• Text excerpt:

Friday, January 11, 2008

Security, Call Centres and Fraud

Fraud, especially around identity theft, is one of the hot topics in the UK at the moment.

Obviously, the UK government department HM Revenue & Customs losing the data of 25 million people has made it a more commonly discussed topic than it was before. Then this week, anyone in the UK who still didn't think loss of personal data was serious now has the example of Jeremy Clarkson to consider. Clarkson (a television show host & newspaper columnist) was so sure that the impact of lost data was over-exaggerated that he published his bank account number and bank sort code in his weekly national newspaper column, claiming that there was nothing to fear. As is now reported, he did have something to worry about. One of the readers of his column used his details to set up a monthly £500 direct debit from his account, as the charity the British Diabetic association is one of the many organisations that does not require a signature when setting up a direct debit.

All of which is jolly good knockabout fun, but risks obscuring a more interesting and more serious story (and one more relevant to the European Contact Centre blog).

Also this week, in a less reported story, an identity fraudster managed to persuade Barclays call centre to issue a credit card to an existing customer called Marcus Agius. This identity fraudster then used the credit card to withdraw £10,000 pounds from a Barclays branch. The more startling point of this is that Marcus Agius is not any customer of Barclays but is the chairman of the bank and has been on the board since September 2006.

I'm not surprised that a call centre agent didn't recognise the chairman by name (though alarm bells should perhaps have rung when he found at the employer during the application process!), as new or junior staff may not be very interested in executives at that level. The two things that do stand out for me in the Barclays case are that firstly the card could be applied for and sent out to an address that was (at best) open to interception and (at worst) totally different from that used normally by an existing customer of the bank. The second is that security measures like passwords failed completely to verify the applicant.

Now you may assume that in a call centre environment verification will always be a problem when a physical signature can't be presented and you can't see the face of the applicant. This is not the case.

I've written previously about Natural Language and Automated Speech Recognition (for example "Speech market share - the role of non-European languages"), and identity verification by voice is a natural extension of this technology. The problem with passwords is that they verify what you know, not who you are. Should what you know not be only known to you, then that knowledge ceases to become verification as to who you are.

• Work instruction A:
Reproduce the portion of the post on security and call center fraud between "I'm not surprised" and "not the case.", inclusive.
• Work instruction B:
Answer these questions from the post on security and call center fraud:
(i) How many people's data did HM Revenue & Customs lose?
(ii) What position does Marcus Agius hold at Barclays?
(iii) According to the post, what do passwords verify?
• Work instruction C:
Pick up the post on security and call center fraud after its final sentence and continue it in the same voice.

• Data supplied:
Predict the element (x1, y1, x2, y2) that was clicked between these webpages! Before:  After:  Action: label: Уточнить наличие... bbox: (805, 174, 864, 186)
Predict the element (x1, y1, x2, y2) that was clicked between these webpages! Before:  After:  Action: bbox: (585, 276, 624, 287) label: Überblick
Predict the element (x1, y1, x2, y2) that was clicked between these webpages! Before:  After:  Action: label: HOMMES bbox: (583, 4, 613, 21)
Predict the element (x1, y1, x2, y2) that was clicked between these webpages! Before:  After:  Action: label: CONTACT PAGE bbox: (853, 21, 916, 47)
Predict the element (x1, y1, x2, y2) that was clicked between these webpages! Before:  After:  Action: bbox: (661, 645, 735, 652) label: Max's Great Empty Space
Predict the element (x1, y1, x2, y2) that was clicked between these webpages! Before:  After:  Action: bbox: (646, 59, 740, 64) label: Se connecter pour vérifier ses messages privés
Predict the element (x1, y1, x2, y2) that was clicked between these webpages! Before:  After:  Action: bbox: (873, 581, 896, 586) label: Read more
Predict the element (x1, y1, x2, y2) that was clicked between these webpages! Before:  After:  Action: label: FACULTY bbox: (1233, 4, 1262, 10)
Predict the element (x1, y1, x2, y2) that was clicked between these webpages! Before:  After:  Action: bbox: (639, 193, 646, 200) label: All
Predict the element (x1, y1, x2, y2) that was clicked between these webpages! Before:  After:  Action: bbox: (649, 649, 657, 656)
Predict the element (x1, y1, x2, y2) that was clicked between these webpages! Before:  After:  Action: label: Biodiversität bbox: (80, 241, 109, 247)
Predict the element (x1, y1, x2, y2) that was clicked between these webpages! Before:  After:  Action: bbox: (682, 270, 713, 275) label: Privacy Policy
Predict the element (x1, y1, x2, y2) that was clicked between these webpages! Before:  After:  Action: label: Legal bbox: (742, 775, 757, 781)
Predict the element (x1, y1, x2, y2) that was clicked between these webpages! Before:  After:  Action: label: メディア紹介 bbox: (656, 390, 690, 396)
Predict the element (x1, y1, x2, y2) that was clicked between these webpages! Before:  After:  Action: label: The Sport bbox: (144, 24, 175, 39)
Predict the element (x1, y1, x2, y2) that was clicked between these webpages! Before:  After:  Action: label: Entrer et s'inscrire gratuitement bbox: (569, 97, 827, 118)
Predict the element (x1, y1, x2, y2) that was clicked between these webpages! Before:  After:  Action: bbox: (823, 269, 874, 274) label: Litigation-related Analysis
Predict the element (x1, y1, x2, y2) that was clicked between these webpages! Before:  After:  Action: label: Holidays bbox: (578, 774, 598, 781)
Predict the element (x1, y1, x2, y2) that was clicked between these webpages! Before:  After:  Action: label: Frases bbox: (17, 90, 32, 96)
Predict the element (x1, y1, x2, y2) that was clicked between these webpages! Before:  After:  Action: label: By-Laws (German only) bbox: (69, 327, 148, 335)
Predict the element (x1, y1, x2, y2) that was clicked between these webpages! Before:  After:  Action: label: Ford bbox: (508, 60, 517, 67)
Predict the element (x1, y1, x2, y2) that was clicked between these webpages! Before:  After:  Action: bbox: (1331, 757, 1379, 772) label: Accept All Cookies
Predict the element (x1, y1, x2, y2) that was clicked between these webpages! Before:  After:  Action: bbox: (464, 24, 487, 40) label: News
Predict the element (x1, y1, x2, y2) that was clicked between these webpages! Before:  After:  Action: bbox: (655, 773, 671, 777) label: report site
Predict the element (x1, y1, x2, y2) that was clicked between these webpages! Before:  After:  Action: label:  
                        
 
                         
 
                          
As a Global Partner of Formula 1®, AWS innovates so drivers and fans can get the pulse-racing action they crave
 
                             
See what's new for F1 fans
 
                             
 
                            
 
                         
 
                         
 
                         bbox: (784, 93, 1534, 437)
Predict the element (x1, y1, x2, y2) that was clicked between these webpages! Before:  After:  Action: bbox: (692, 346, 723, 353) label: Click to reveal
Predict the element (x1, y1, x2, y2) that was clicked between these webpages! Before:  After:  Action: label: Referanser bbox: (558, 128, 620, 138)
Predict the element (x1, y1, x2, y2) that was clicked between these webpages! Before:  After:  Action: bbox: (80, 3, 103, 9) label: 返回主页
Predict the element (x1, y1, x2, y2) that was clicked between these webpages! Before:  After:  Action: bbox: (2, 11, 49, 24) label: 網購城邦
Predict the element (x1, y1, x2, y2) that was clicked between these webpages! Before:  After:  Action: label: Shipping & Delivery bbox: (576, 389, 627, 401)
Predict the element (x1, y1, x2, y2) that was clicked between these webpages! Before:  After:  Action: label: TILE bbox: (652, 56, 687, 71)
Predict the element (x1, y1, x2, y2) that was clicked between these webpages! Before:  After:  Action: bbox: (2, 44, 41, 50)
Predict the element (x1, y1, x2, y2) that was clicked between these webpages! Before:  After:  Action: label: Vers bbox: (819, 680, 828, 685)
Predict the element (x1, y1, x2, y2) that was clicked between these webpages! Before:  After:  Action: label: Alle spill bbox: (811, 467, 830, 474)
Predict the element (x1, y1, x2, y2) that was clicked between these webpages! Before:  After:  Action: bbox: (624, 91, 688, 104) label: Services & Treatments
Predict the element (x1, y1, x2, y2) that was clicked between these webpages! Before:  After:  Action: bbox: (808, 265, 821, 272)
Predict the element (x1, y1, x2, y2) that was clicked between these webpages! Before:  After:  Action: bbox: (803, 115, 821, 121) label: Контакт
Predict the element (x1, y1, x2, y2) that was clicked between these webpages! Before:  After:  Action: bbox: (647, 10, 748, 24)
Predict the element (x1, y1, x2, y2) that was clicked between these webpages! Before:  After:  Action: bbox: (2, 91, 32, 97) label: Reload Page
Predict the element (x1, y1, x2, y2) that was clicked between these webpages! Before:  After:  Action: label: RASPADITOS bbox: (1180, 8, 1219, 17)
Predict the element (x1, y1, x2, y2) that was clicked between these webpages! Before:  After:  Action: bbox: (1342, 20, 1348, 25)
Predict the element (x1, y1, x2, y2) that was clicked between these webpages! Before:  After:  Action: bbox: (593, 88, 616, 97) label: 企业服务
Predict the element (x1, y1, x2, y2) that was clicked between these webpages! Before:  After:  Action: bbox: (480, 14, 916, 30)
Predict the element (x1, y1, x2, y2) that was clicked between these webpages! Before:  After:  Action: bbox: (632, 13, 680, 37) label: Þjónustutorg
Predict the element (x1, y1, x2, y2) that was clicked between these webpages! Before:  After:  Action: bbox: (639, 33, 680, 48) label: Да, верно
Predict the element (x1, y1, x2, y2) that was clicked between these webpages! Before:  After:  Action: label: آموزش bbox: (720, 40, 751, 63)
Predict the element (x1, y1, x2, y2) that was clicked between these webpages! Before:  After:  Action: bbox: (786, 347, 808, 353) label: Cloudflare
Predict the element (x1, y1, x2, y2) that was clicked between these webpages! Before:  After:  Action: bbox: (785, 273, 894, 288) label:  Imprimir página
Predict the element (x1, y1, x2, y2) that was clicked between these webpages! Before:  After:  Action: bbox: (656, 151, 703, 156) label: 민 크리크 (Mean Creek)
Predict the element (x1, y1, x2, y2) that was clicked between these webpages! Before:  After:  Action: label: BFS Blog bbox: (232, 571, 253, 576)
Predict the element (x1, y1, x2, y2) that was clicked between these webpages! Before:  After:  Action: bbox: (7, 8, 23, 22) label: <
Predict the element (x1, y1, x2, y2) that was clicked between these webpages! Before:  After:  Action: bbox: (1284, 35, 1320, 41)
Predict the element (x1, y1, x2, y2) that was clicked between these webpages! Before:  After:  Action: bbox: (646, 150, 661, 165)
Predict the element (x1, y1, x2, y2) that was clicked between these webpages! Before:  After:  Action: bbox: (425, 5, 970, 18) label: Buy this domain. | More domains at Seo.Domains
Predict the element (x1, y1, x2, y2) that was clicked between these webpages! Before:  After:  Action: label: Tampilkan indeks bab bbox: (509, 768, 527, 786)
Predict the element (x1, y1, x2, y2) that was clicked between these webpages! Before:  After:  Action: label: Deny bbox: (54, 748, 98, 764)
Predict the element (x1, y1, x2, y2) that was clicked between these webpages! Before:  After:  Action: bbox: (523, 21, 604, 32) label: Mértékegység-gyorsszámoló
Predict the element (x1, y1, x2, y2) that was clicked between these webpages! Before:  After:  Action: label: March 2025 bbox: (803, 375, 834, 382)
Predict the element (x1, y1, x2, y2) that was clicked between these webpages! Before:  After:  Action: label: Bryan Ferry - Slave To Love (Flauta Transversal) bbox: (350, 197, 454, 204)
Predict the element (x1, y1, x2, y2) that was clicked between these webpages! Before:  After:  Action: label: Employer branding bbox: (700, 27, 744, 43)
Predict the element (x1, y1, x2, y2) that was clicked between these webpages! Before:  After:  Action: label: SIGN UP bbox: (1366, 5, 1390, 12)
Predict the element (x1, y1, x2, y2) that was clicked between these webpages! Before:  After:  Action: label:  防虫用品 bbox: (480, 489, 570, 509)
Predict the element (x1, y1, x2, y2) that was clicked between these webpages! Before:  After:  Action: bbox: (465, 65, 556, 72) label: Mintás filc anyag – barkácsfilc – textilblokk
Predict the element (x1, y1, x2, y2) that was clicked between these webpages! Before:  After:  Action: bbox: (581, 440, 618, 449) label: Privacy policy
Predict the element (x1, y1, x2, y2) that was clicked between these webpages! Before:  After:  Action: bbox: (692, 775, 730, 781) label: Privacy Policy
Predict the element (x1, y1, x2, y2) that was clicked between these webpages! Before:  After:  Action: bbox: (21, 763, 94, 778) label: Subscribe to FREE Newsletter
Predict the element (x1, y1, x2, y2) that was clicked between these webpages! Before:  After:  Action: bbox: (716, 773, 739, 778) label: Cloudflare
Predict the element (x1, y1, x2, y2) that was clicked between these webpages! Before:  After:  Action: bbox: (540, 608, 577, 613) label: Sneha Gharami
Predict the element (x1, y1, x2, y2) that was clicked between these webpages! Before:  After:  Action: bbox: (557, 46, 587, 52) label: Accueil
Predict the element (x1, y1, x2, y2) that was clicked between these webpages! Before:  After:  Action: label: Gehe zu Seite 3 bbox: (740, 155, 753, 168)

• Task answer A:
I'm not surprised that a call centre agent didn't recognise the chairman by name (though alarm bells should perhaps have rung when he found at the employer during the application process!), as new or junior staff may not be very interested in executives at that level. The two things that do stand out for me in the Barclays case are that firstly the card could be applied for and sent out to an address that was (at best) open to interception and (at worst) totally different from that used normally by an existing customer of the bank. The second is that security measures like passwords failed completely to verify the applicant.

Now you may assume that in a call centre environment verification will always be a problem when a physical signature can't be presented and you can't see the face of the applicant. This is not the case.

• Task answer B:
(i) 25 million people
(ii) He is the chairman of the bank and has been on the board since September 2006.
(iii) What you know, not who you are

• Task answer C:
Voice prints, or similar techniques of deriving a unique identifier from a voice, offer a much better way of verifying identity. I've mostly had experience with IBM and Nuance in this field but lately I've been very taken with the approach of VoiceVault. VoiceVault do seem to have taken a purer security approach to the problem of voice verification and I rather like that. There do seem to be significant variations in how each vendor approaches the verification problem and so far (though this is early days), I've been very interested in how the different approaches produce results. All of these potentially work with voice portal technology (though I'm primarily interested in applying them with CVP, the Cisco Voice Portal).

The big advantage of voice portals is that they provide an environment where applications can be combined and hence you can have layers of security. So for example, it's unlikely that speaker verification alone would be adopted, even if it could achieve 99%+ rates of verification. Instead, a combination of password, speaker verification and other measures could be deployed relatively easily in a portal environment to provide layers of security. That way even if one security measure is defeated others are likely still to work.

Would speaker verification alone have been enough to prevent the Barclays situation? I doubt that it would have prevented the situation by itself, but it could have highlighted the anomaly of the situation to the agent, and could have triggered further security checks and processes. In the end good processes will provide the security, what technology can do is enhance them and make it harder for them to be defeated.

2 comments:

Anonymous said...

What about recording someone's voice and then using it for verification? Couldn't be too hard, so you are definitely right that relying on voice recognition only would be a big mistake.

Alex said...

Hi Linus,
Recording is certainly a risk, but generally the need to interact dynamically makes recording very difficult, unless you have a recording of all the speech options you need.

The risk is much greater if verifcation is only done on a single phrase or password, in which case recording would be a very real risk. Most of the speech recognition vendors say their technology can identify recording, but I feel the best defence is layers of security and processes, rather than a technology solution alone.